福山のとんど@相撲取りの家


小学生の時から、それは中学校まで続いたことだが。

福山のとんどは楽しみだった。
短い春休みの唯一の遠出をする楽しみだった。

(遠出とは、茂平を出て町へ行くという意味)



福山に行ってもパターンは決まっていた。

まず福山城に行く。天守閣はなかった。(それは僕が高校3年生の時に再建された)「

次に天満屋に入る。まだ二階建ての天満屋だった。そこでエレベーターに乗る。エレベーターは近辺では天満屋にしかなかった。

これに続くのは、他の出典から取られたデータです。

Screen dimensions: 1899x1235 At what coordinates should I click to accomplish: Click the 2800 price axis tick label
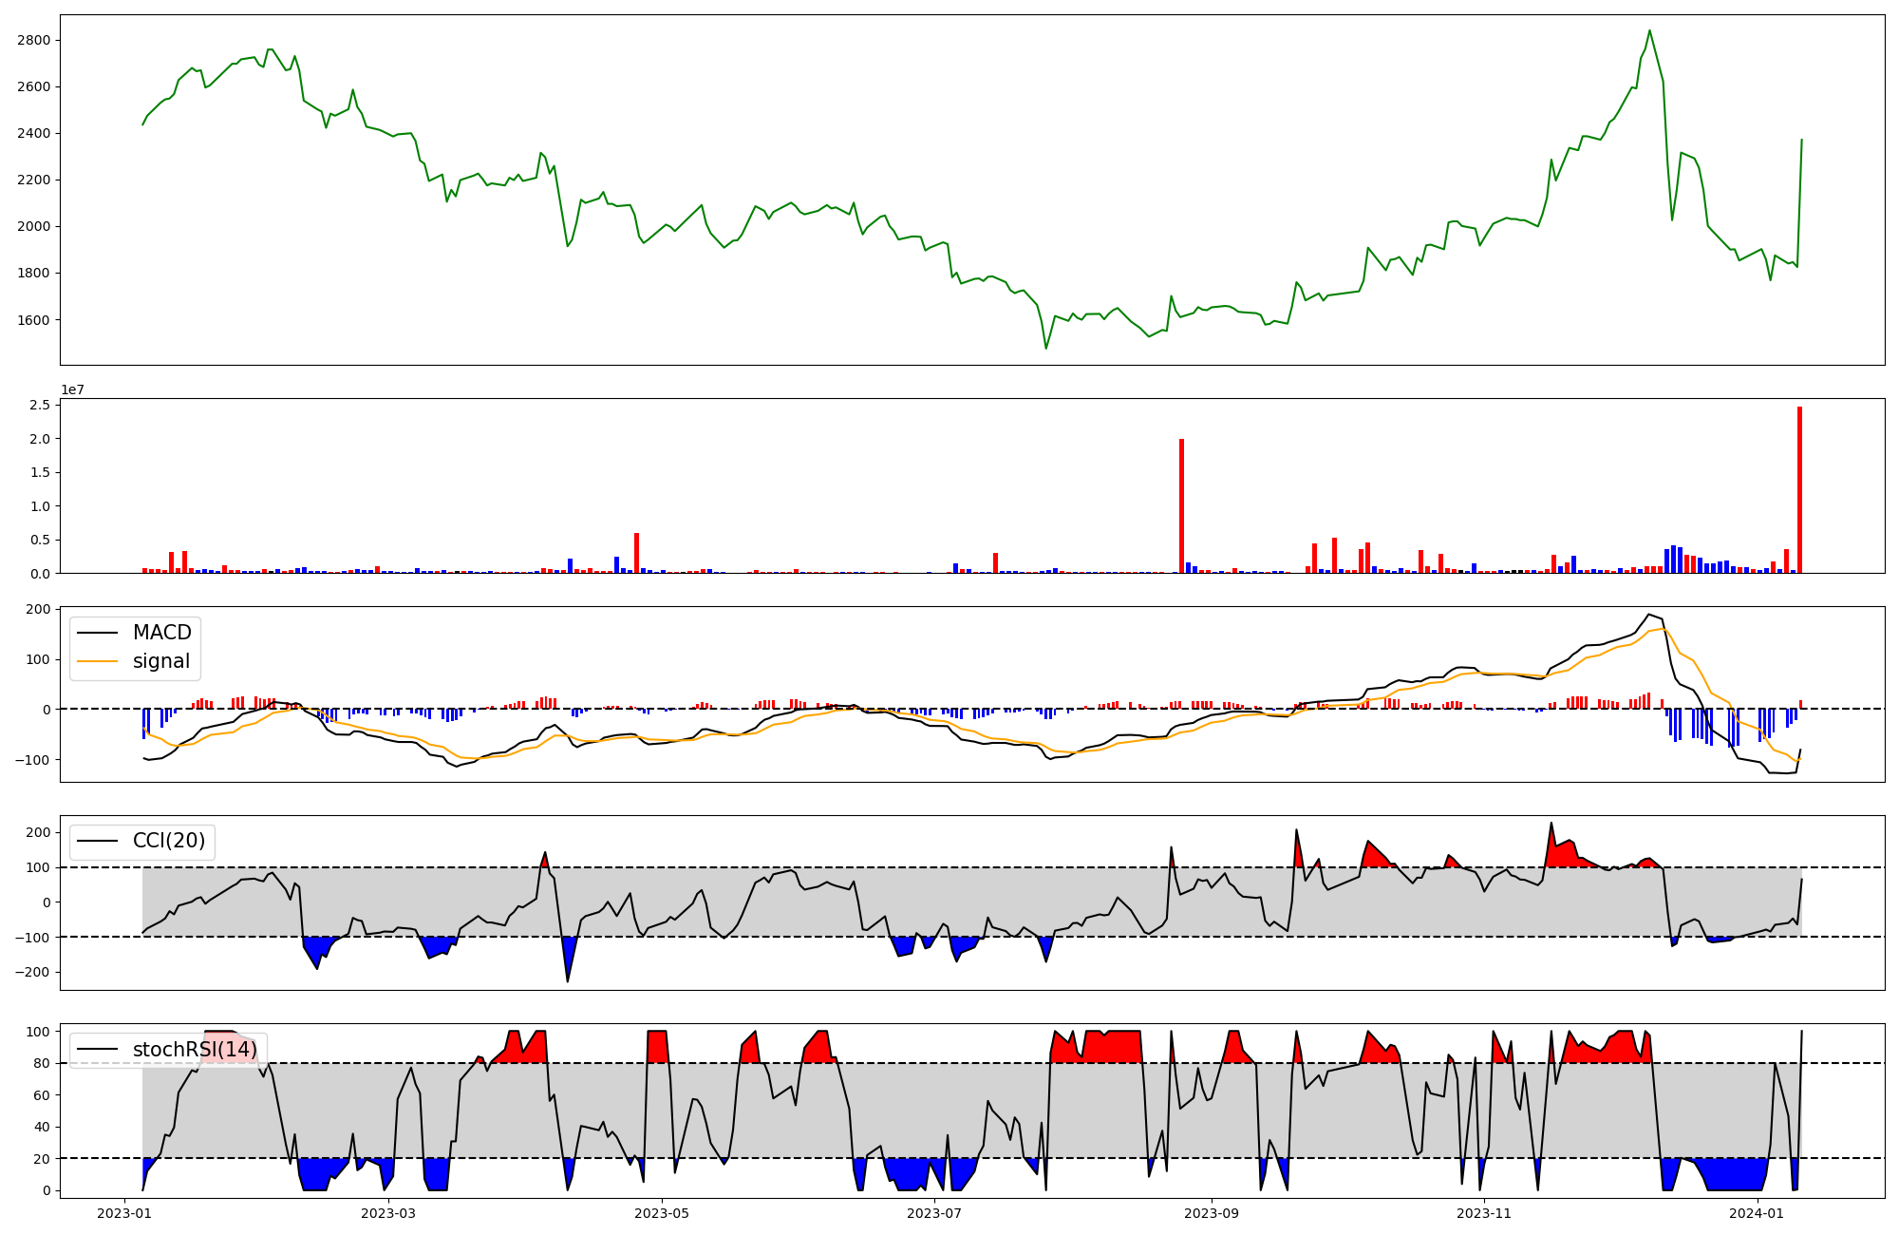click(34, 40)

次に映画を見る。そして映画館を出たら汽車に乗って大門駅まで帰り、そこから歩いて茂平までかえる。そういうパターンの繰り返し、毎春のこと。


ある春休み、福山で良やんとであった。

とんどにあわせて大相撲の巡業を福山の中央公園でしていた。母と別れ良やんと歩いた。
良やんは「相撲取りを見よう。」と通町(トオリチョウ)の相撲取りの家の前で止った。

当時福山の相撲巡業は大店に分散して泊まっていた。関取の名前が1〜2、ふんどし担ぎが5〜6人。その名を店の前に貼りだしていた。

良やんと二人その店の前に立つ、そして待つ。
良やん「待っていれば、〇〇(関取の名)が来る。」

実際そうであったろうが、いつ来るかわからない関取を待つのにもくたびれる。

ついには待ちきれなくてそこを後にした。



中央公園でしていた大相撲の巡業は筵掛けの青天巡業だった。
お金をだしてそれを見る、そういう事は想像をしたこともない。